→ List of tasks:
(1) Copy from the passage on Medicaid the words starting at "Most states are" and ending at "in the future.".
(2) For each statement, decide whether the passage on Medicaid supports it, and answer yes or no with the words from the passage that settle it: (a) Medicaid covers more people than Medicare. (b) SCHIP began in 2001. (c) Federal Medicaid funding for each state stays fixed no matter how large the eligible population is.
====== Provided text
Most states are encountering their largest deficits in more than 60 years. President Bush has ostensibly offered to help by lending them a temporary increase in federal support for state spending on Medicaid. But the President's offer will prove to be a Trojan horse. The states that accept it will get a little more federal money for Medicaid next year but stand to get considerably less in the long run. And they will allow Washington to walk away from its commitment to provide adequate health-care coverage to low-income Americans, leaving the states to solve the problem on their own. If the President's proposal is accepted, the states will face even larger budgetary crises in the future.
Medicaid is the largest health-insurance program in the U.S., covering more people and spending more money than Medicare. Unlike Medicare, Medicaid is primarily a means-tested program, limiting eligibility to low-income individuals who cannot afford private insurance. Medicaid beneficiaries are drawn from the nation's most vulnerable populations, including poor children, families of the working poor, the disabled, and low-income seniors who cannot pay their Medicare premiums or fill the gaps in their Medicare coverage from their own resources. Like Medicare, Medicaid is an entitlement program -- the government is committed to covering the costs of services to any individual meeting the program's eligibility criteria.
Washington shares the costs of the Medicaid entitlement with the states, with poorer states receiving larger contributions. Federal funding for each state grows automatically in proportion to the size of the eligible population and the growth in the costs of covered health-care services. It is precisely this federal entitlement arrangement that the Bush Administration hopes to abolish. In its place, the President pledges capped federal block grants to the states to help defray the costs of both Medicaid and the State Children's Health Insurance Program. The latter program dedicates $40 billion in federal funds to the states over 10 years to expand health-care coverage for children from families with incomes that are low, but not low enough to qualify for Medicaid. Since SCHIP began in 1997, the number of uninsured children in low-income households has declined sharply. Half of all the children in the U.S. live in families that meet the income eligibility requirements of either Medicaid or SCHIP.
============
====== Supplied entries
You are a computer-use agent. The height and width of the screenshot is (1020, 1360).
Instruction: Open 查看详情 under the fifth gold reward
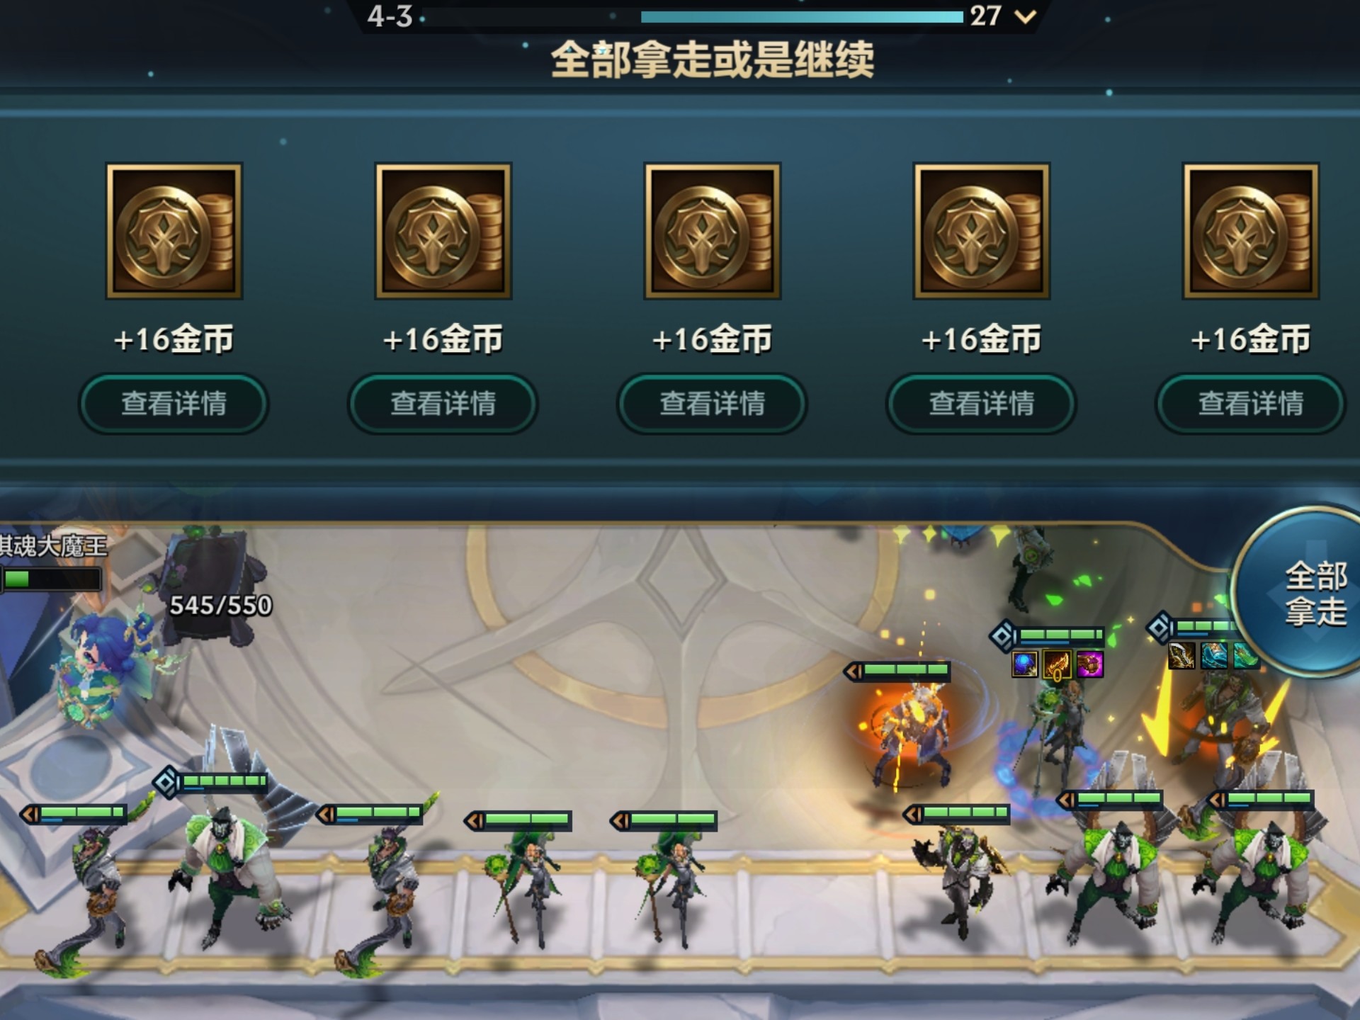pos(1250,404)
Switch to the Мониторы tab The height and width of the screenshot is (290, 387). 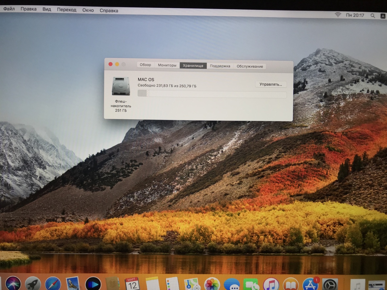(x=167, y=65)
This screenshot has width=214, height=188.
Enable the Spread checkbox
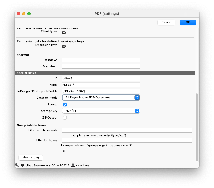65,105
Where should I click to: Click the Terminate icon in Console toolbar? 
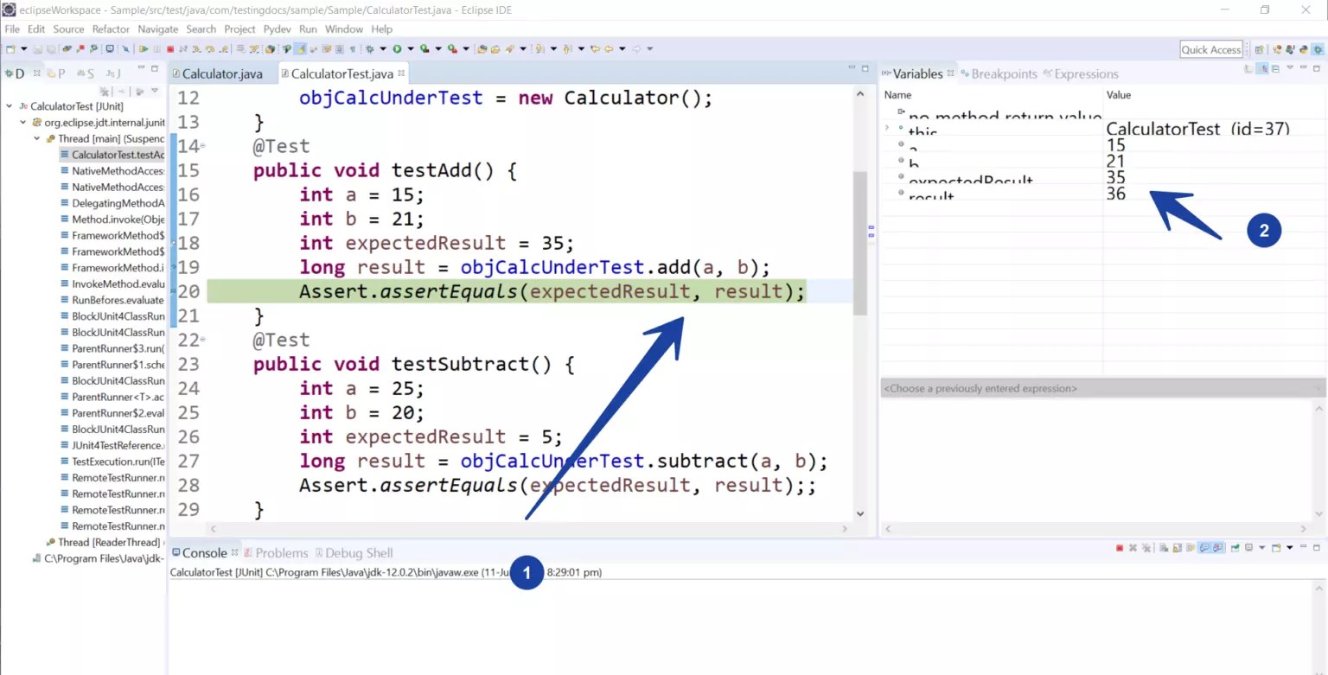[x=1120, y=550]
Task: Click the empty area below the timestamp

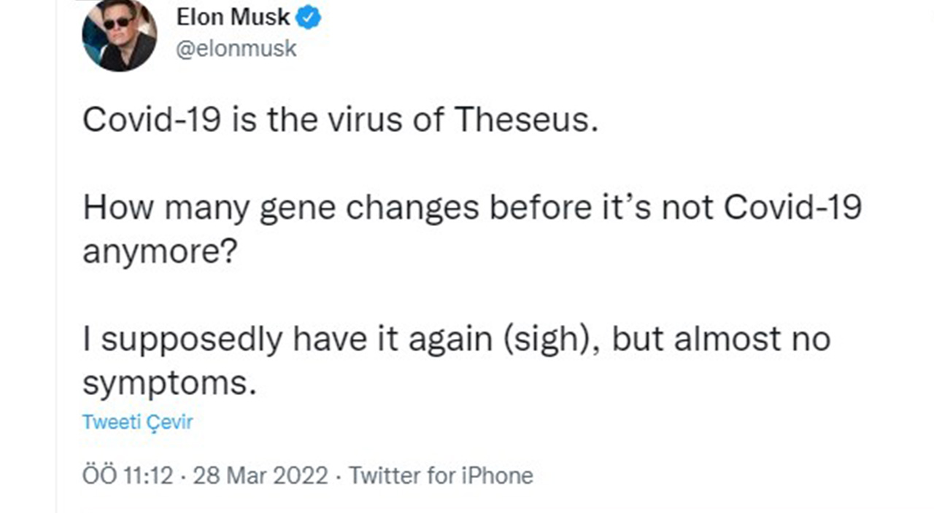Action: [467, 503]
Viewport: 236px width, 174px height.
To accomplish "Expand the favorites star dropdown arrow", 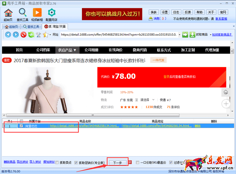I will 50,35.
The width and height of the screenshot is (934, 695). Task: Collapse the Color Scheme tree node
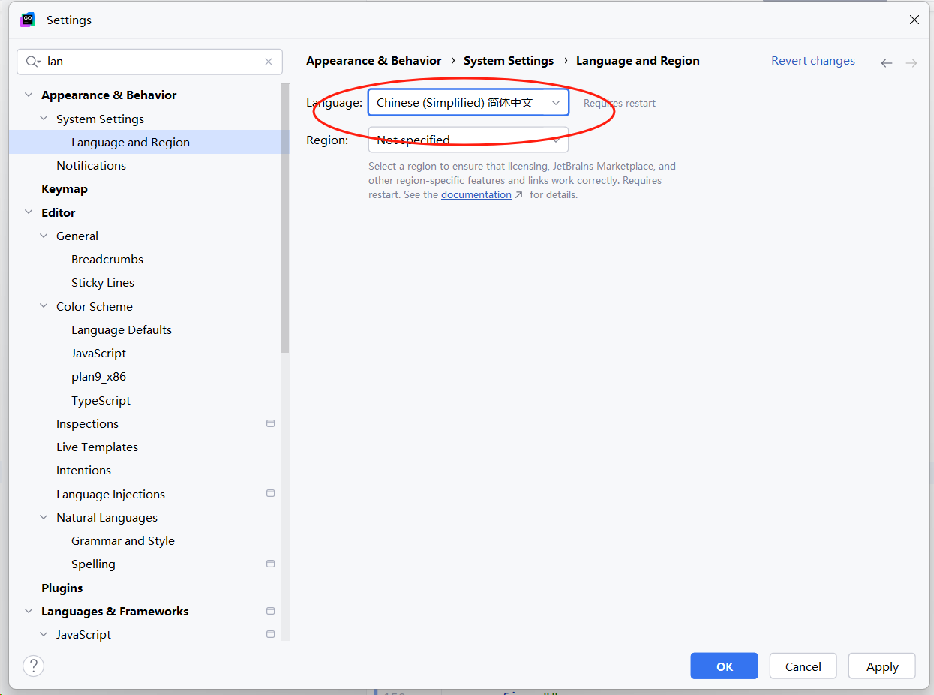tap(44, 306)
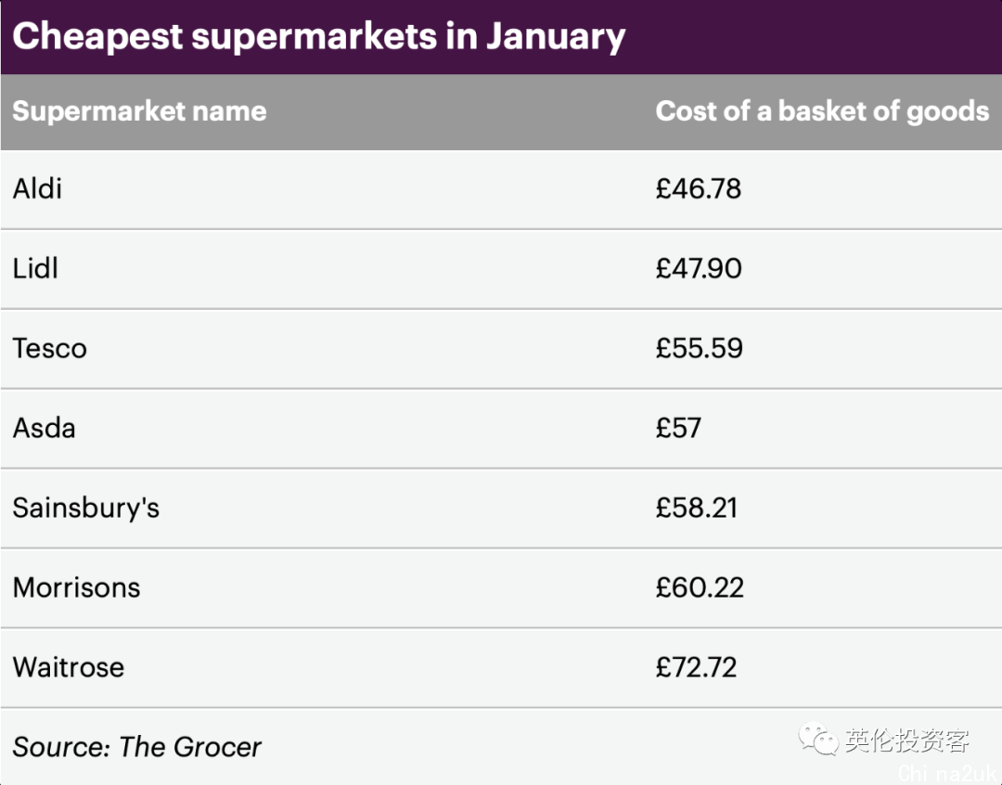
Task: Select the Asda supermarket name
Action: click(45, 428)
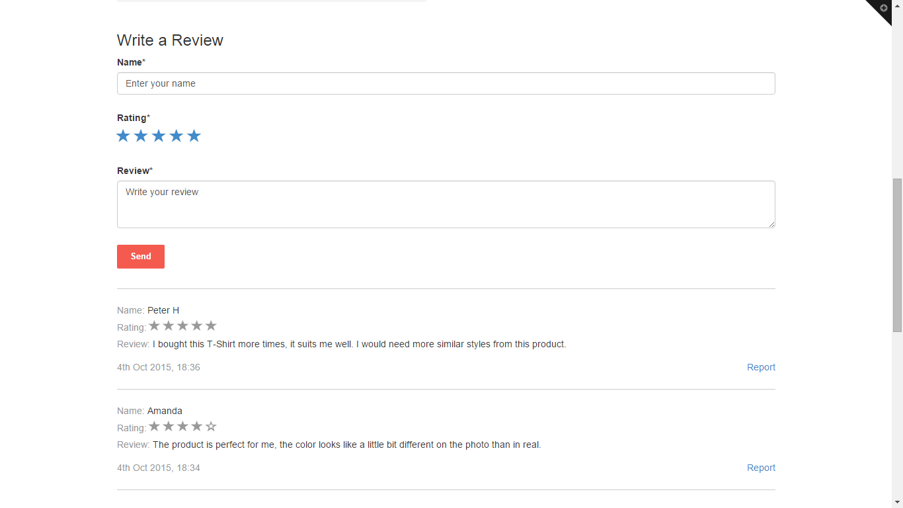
============
→ Expected results:
(1)
Most states are encountering their largest deficits in more than 60 years. President Bush has ostensibly offered to help by lending them a temporary increase in federal support for state spending on Medicaid. But the President's offer will prove to be a Trojan horse. The states that accept it will get a little more federal money for Medicaid next year but stand to get considerably less in the long run. And they will allow Washington to walk away from its commitment to provide adequate health-care coverage to low-income Americans, leaving the states to solve the problem on their own. If the President's proposal is accepted, the states will face even larger budgetary crises in the future.

(2)
(a) Yes: "covering more people and spending more money than Medicare."
(b) No: "Since SCHIP began in 1997"
(c) No: "Federal funding for each state grows automatically in proportion to the size of the eligible population"